The politically sensitive food inflation jumped to a near 7-1/2-year high of 7.7 percent in May from 6.1 percent in April, as prices of pork surged 18.2 percent, the third straight month of increase in over two years, after a 14.4 percent gain in April. In addition, prices increased further for both fresh fruit (26.7 percent vs 11.9 percent) and eggs (8.7 percent vs 3.7 percent), while slowed for fresh vegetables (13.3 percent vs 17.4 percent), and was flat for edible oil (vs -0.3 percent in April).
Non-food price inflation came in at 1.6 percent in May, little-changed from the prior's month 1.7 percent. Prices rose at softer pace for clothing (1.7 percent vs 1.8 percent); rent, fuel & utilities (1.8 percent vs 2 percent); household goods & services (1 percent vs 1.1 percent); and healthcare (2.5 percent vs 2.6 percent).

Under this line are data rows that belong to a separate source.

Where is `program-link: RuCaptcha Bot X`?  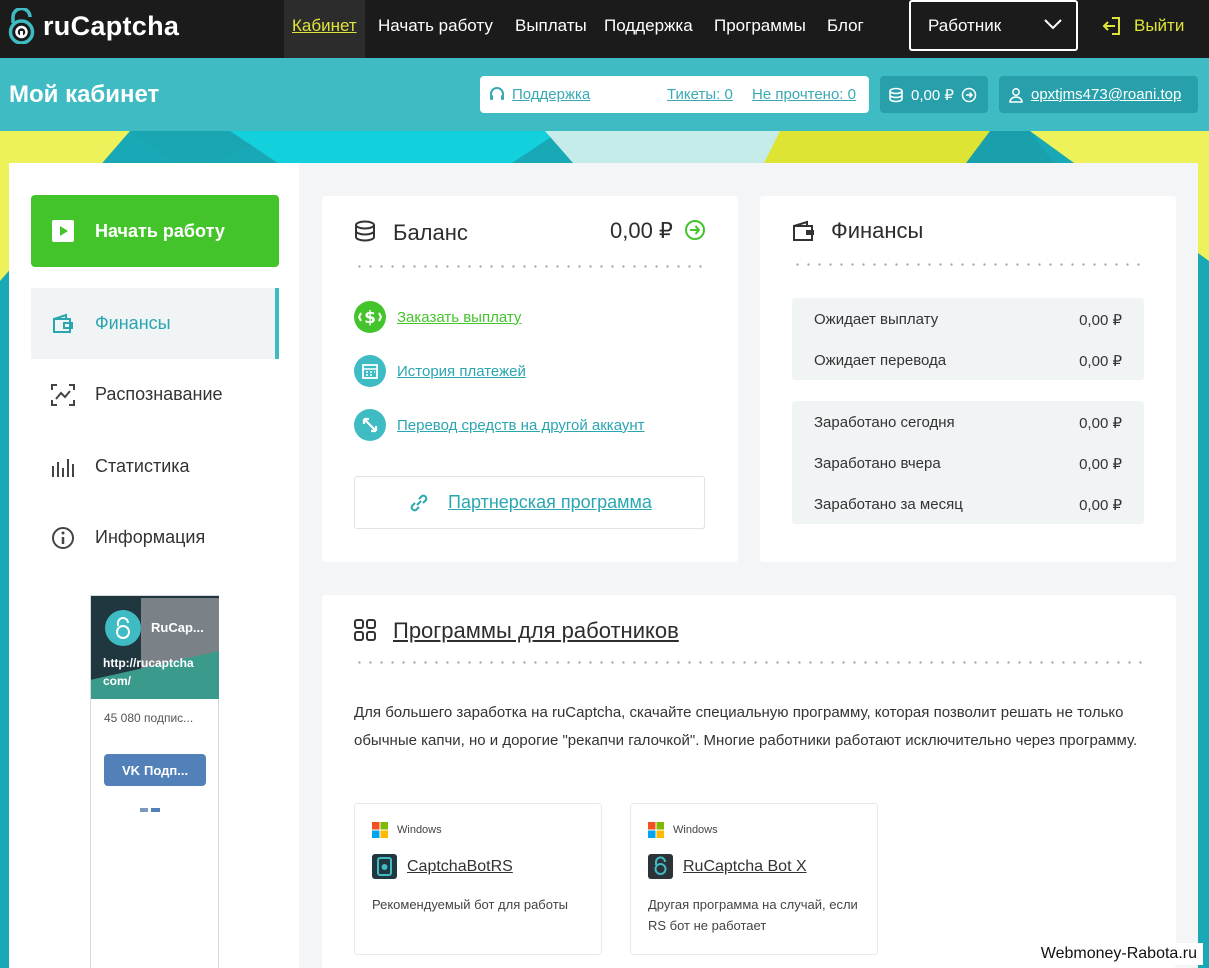
program-link: RuCaptcha Bot X is located at coordinates (728, 866).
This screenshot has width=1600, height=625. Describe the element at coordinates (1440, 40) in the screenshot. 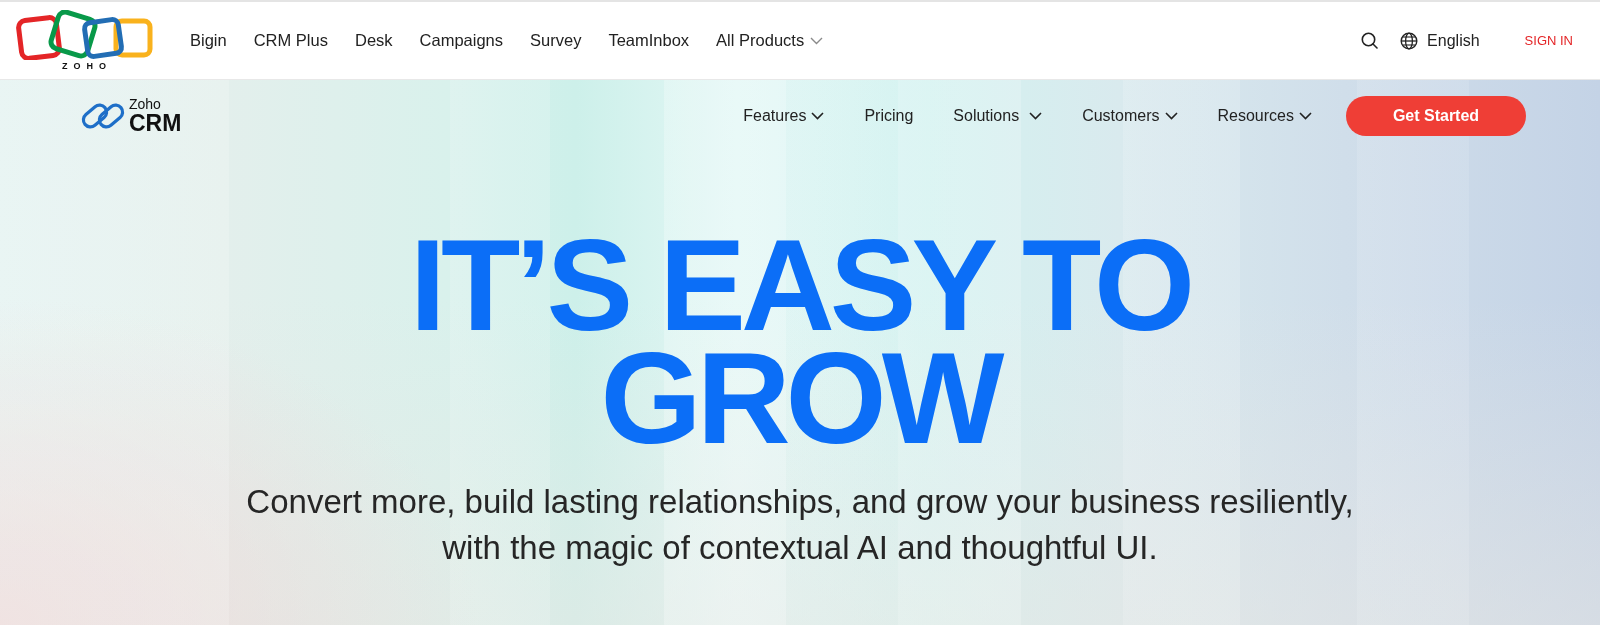

I see `language-selector: English` at that location.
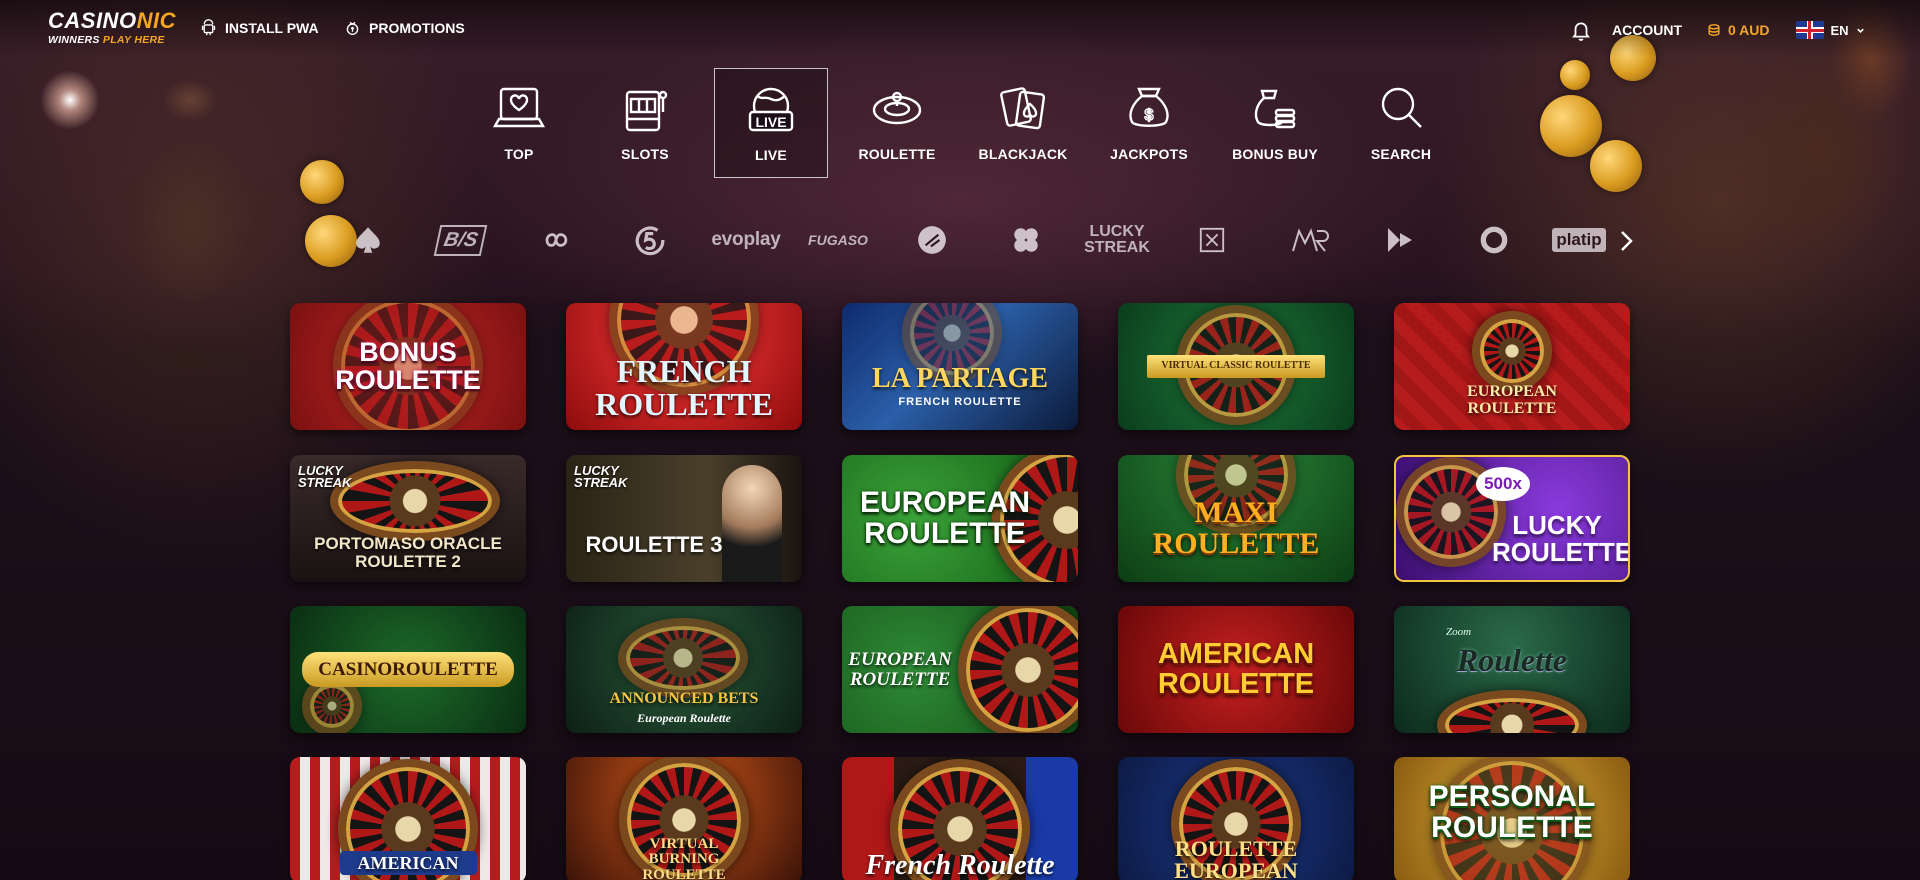 The image size is (1920, 880). I want to click on laptop-heart-icon, so click(519, 108).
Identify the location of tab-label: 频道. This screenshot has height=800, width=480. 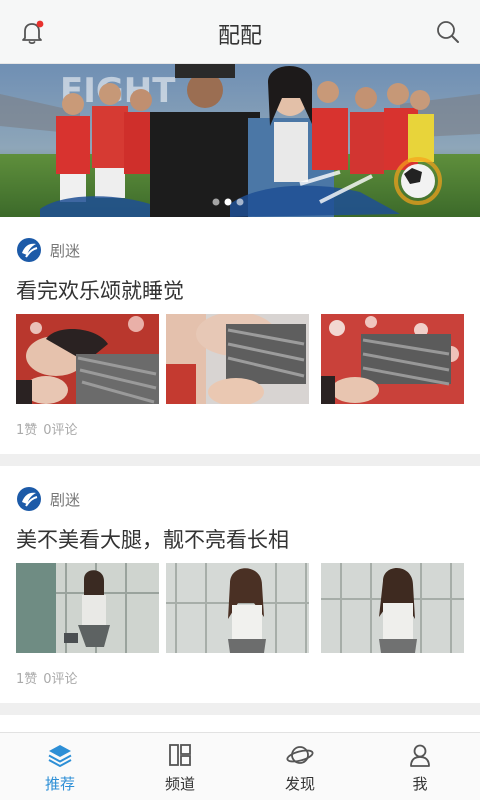
(180, 784).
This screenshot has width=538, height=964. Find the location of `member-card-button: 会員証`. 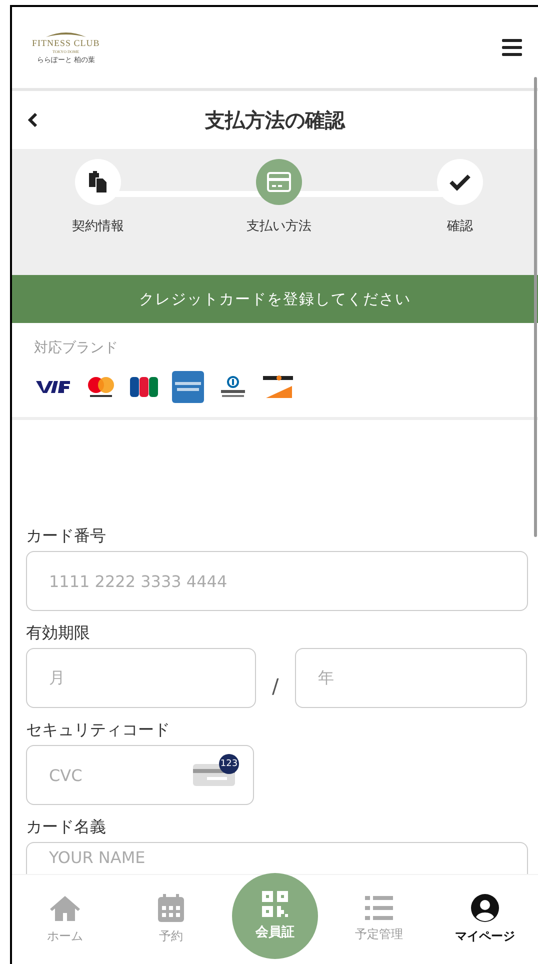

member-card-button: 会員証 is located at coordinates (275, 915).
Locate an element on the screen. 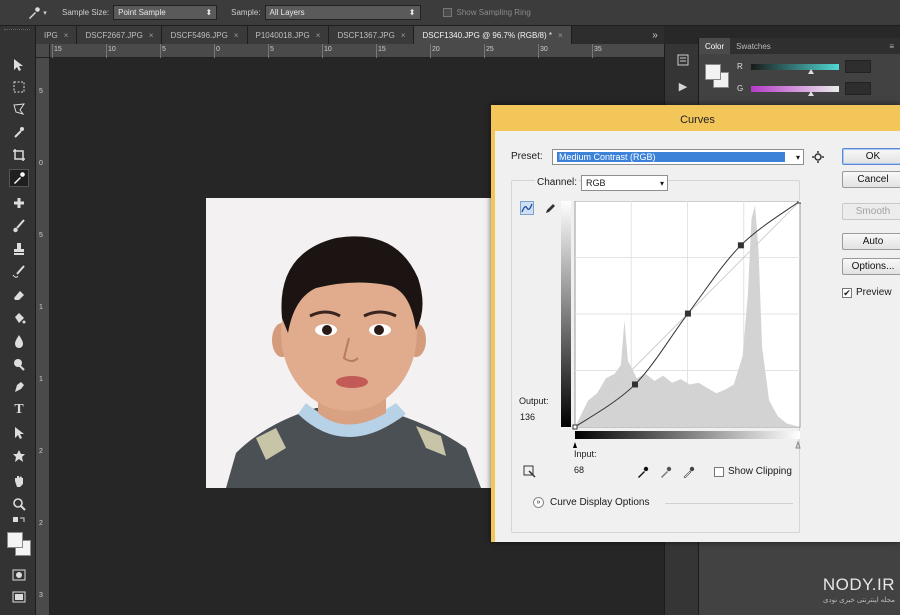  show-sampling-ring-checkbox is located at coordinates (447, 12).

Also, transport & communication prices fell 0.9 percent, after a 0.5 percent drop in April. Meanwhile, cost rose faster for both other goods & services (2.1 percent vs 1.9 percent) and education, culture & recreation (2.6 percent vs 2.5 percent).
Annual core inflation, which strips out volatile food and energy prices, edged down to 1.6 percent in May, the lowest since August 2016, from 1.7 percent in April.
On a monthly basis, consumer prices were unchanged in May
, after a 0.1 percent gain in April, in line with expectations.
Meanwhile, China's producer price index increased by 0.6 percent from a year earlier in May, slowing from a 0.9 percent rise in the previous month and matching market expectations
. Prices of means of production eased (0.6 percent vs 0.9 percent), namely processing (0.5 percent vs 0.9 percent), with prices of raw materials falling (-0.6 percent vs a flat reading) while cost of extraction went up further (6.1 percent vs 5.3 percent). On the other hand, consumer goods inflation was steady (at 0.9 percent), as cost of food production (2.2 percent vs 1.9 percent) and daily use goods (0.4 percent vs 0.3 percent) offset a slowdown in cost of clothing (1.5 percent vs 1.7 percent), while prices of durable goods fell at a faster pace (-0.8 percent vs -0.6 percent). On a monthly basis, producer prices rose 0.2 percent in May, following a 0.3 percent gain in April.